The Monaco Grand Prix turned bonkers today on the tightest track in F1. Ferrari’s Charles Leclerc won by 0.154 seconds over Red Bull’s Max Verstappen after a lap-71 crash. A late pileup took out McLaren’s Lando Norris and Mercedes’ George Russell. Leclerc, a local, cried on the podium—Monaco magic. F1’s glamour race delivered chaos.
Verstappen led early, slicing corners like a razor. Leclerc stuck close, pouncing when Max’s tires faded. The crash came at Mirabeau—Norris clipped Russell, spinning both into barriers. Safety car bunched the field; Leclerc held firm on the restart.
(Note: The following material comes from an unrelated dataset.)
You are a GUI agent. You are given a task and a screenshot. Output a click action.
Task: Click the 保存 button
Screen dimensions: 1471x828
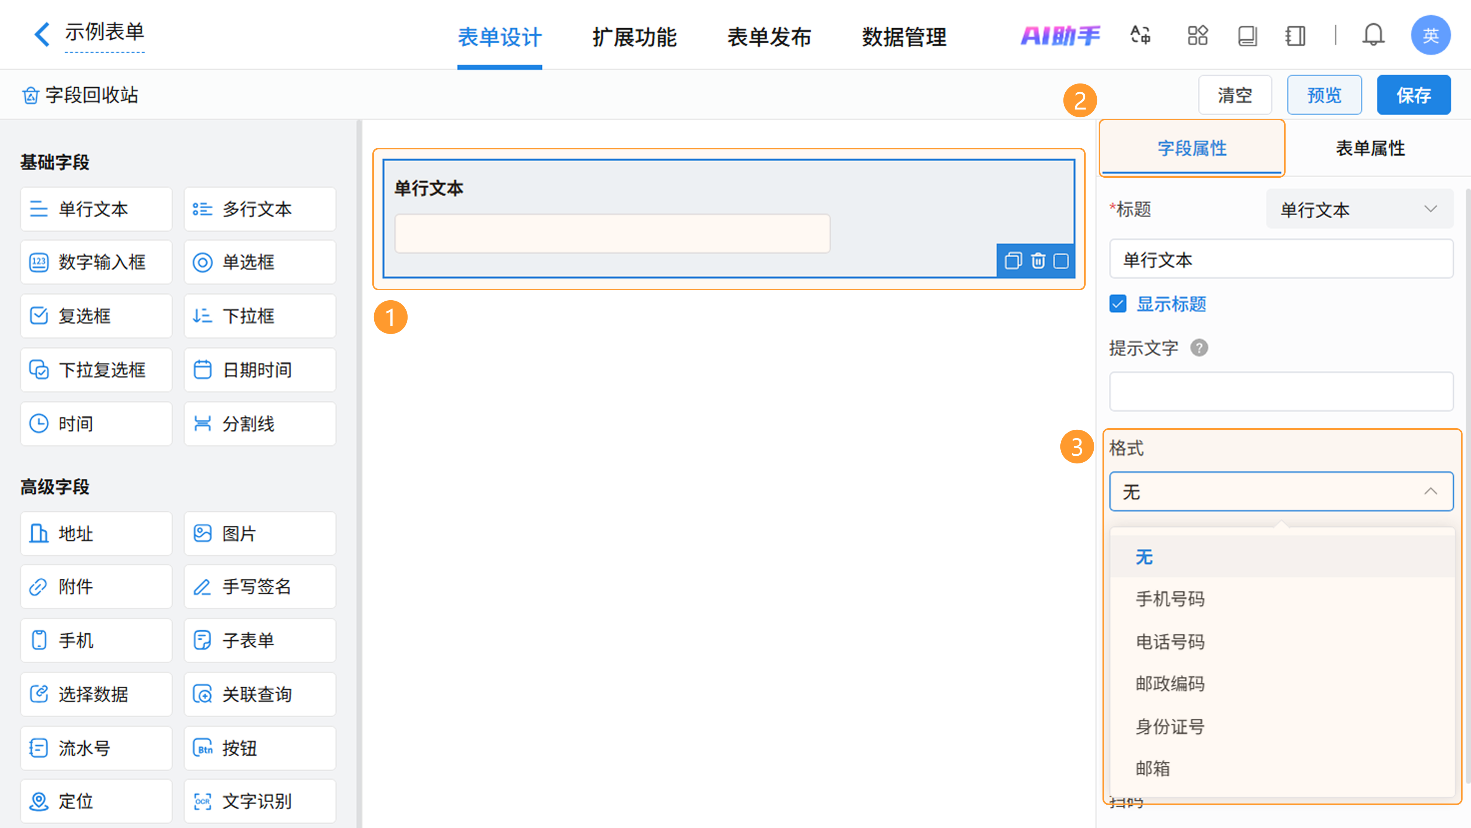point(1413,95)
Monaco’s walls punish mistakes, and they did.
It’s not clean—Red Bull protested, claiming Leclerc forced Norris wide. Stewards said no dice; racing’s racing. Fans loved it—yachts honked, champagne flowed. Ferrari’s first win here since 2017 shuts up doubters. Verstappen’s points lead shrank; title fight’s on.
Leclerc called it ‘home.’ Next is Canada, June 8—wider track, same stakes. Monaco’s tight turns make heroes or wrecks. Today, it was both. F1’s 2025 season just heated up.